The original item was published from May 31, 2018 2:23 PM to May 31, 2018 2:28 PM
The owners and operators of Cabin Creek Heritage Farm moved their young family into the rural part of Upper Marlboro in 2000 in search of the childhood they remember—climbing trees, building forts, and just being outside. It is different than their parents’ mantra of returning home when the streetlights came on in Bowie, but “that’s because there’s no streetlights all the way out here,” Doug Hill said.
When they moved in, the 24-acre farm boasted a single, one-bedroom structure. Needing more space for their three children, the couple purchased a 1780s log cabin that sat along a riverbank in Tennessee. It was moved to the Hills’ farm and attached to the existing home.
“We started with a little Noah’s Ark,” Lori Hill said. She used to have alpacas and llamas, which make great fibers; pot belly pigs; goats; and sheep. But, two years after the last child left for college, the couple decided they wanted a sustainable farm that could financially support their life.
Today, two greenhouses, pig enclosures, a hen house, rabbit enclosure, farm store, and the family home sit on the farm, which is mostly wooded and fronts the Patuxent River. Most the farmland is dedicated to the pigs, but six acres of the property is in a Critical Area.
“Land conservation programs are self-sustaining and the agricultural and green economy benefits rural and urban residents alike,” according to the 2017 Approved Prince George’s County Resource Conservation Plan: A Countywide Functional Master Plan (RCP). The Prince George’s County Planning Department works to preserve and promote agriculture throughout the County.

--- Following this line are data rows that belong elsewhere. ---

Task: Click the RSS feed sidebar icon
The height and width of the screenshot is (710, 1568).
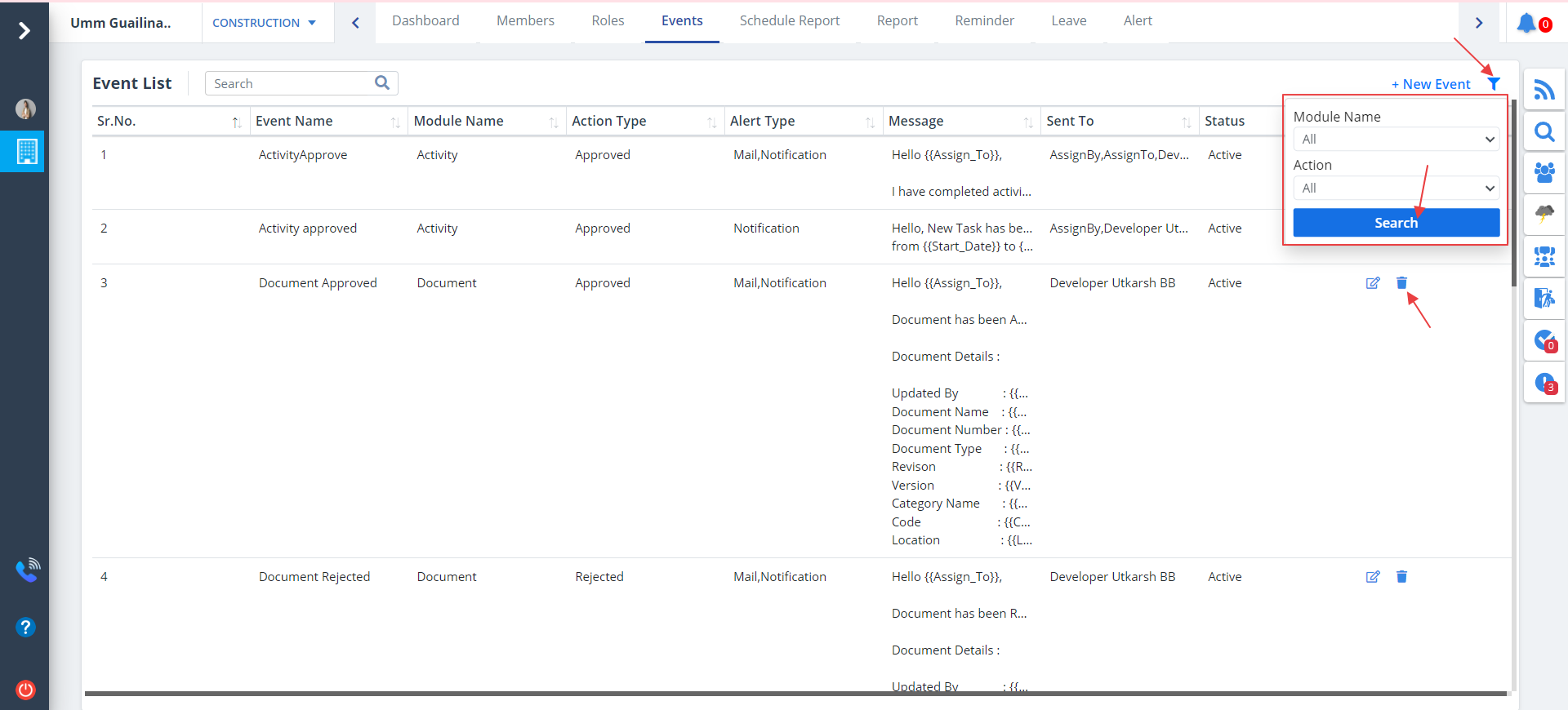Action: [x=1544, y=90]
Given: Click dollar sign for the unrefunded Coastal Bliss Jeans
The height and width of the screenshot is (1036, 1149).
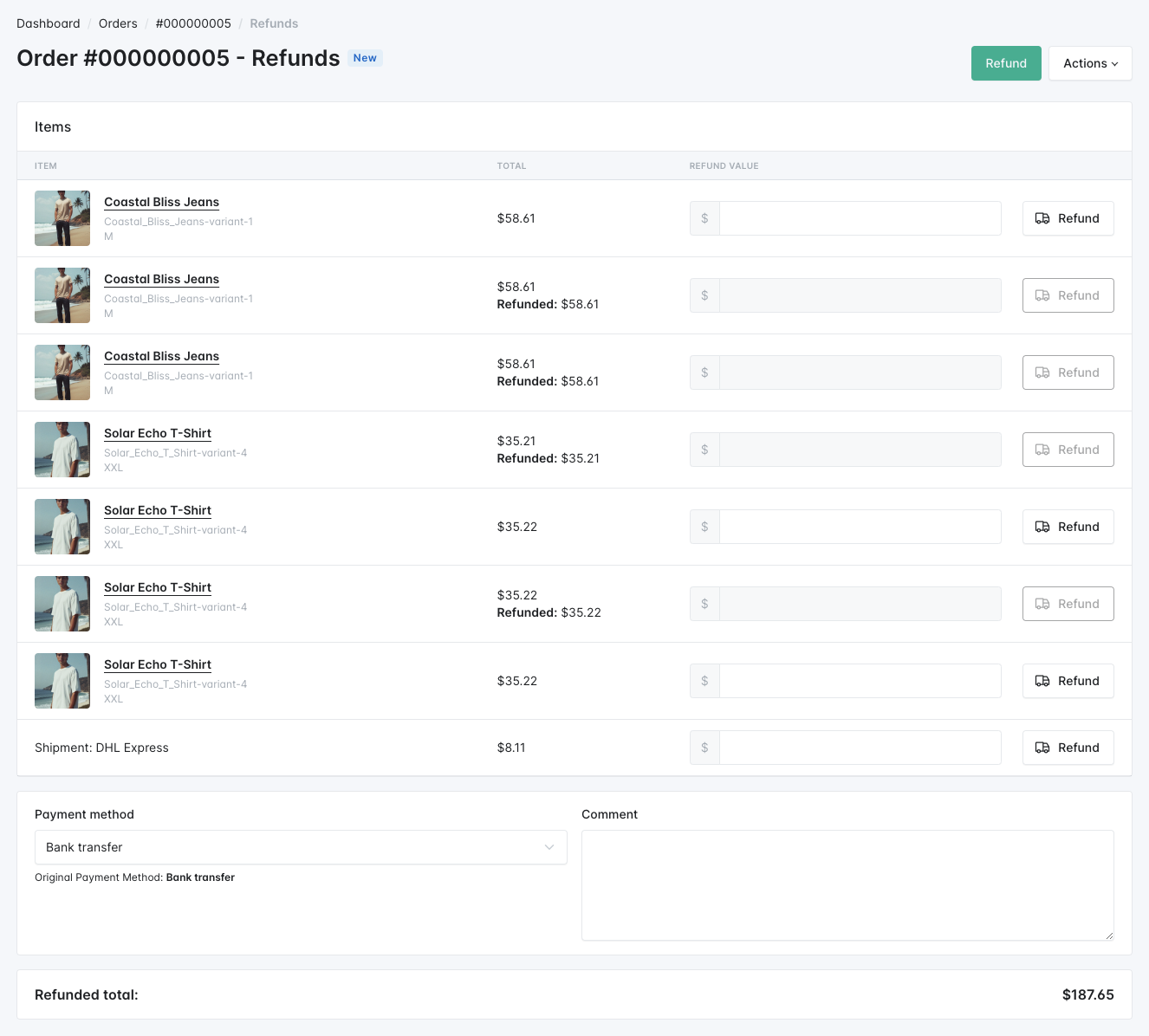Looking at the screenshot, I should pyautogui.click(x=704, y=218).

“We can’t feed everyone,” Lori said, “but we can offer an alternative to people who can’t eat conventional food, and people who want a connection to their farmers.”
The Hills’ pigs are bred, born, and trained in an enclosed space along the tree line. Jesse James, the 600-pound father of all their piglets, rests comfortably in his own enclosure, complete with mud puddles and a rotation of sows. Once the piglets are trained to stay inside the electric fence they are released to the farm and even have access to a “pig condo”—the former treehouse for the Hills’ children, which they have long outgrown.
Along with the hogs, the farm has laying hens, quail, and rabbits on site, all for sale online and through their store. The Hills now contract with another farm to raise the cattle that they sell as part of their meat CSA.
The meat CSA offers pork, beef, and chicken all year in four-month increments geared toward feeding a family, and can be tailored to each customer and changed each month. Lori says the flexibility has kept their consumer base happy. “One-third of our customers have been with us from the very beginning.”
The Hills’ youngest daughter has branched into the specialty niche of medicinal herbs (not that kind), and artisan ice pops.
In the earlier years of the farm as a business, “it was all about branding. We did every farmers market, wine tasting, and farm event that we could get into,” Lori said. But they have scaled back and focused on their direct-to-consumer retail. Now they try to bring consumers to the farm to see how they operate and buy directly from the farmers.
“Now we can breathe a little and focus on the CSA.”
Lori and Doug offer free tours of their farm and tout the transparency in their practices. To help with education initiatives, they offer free field trips to schoolchildren. They enjoy educating the public about farming and farming as a business. “People had heard of vegetable CSAs, but a meat CSA? What is that?” Lori said.
Navigating farming as a business is hard, but Doug says the only way to survive is communication and education with other farmers and agencies like Maryland Extension and Southern Maryland Agricultural Development Commission.
“Just talk to your county and state regulators. They embrace us when we do and we’re incentivized to do things the right way,” Doug said. “They’re really trying to work with small farmers.”
Cabin Creek Heritage Farm is an example of what the Prince George’s County Planning Department was striving to achieve in its RCP. The goal of the plan is “preserving our existing rural and agricultural communities including our rural viewsheds, farmland, and the agricultural economy.”
The Hills said their location in Upper Marlboro is one of their farm’s best assets. Just 10 minutes from the Beltway, and right outside Annapolis, its much more accessible than Southern Maryland farms, where most people picture CSAs.
“We’re the best kept secret in Prince George’s County. People live right here and don’t even know we are here,” Doug said.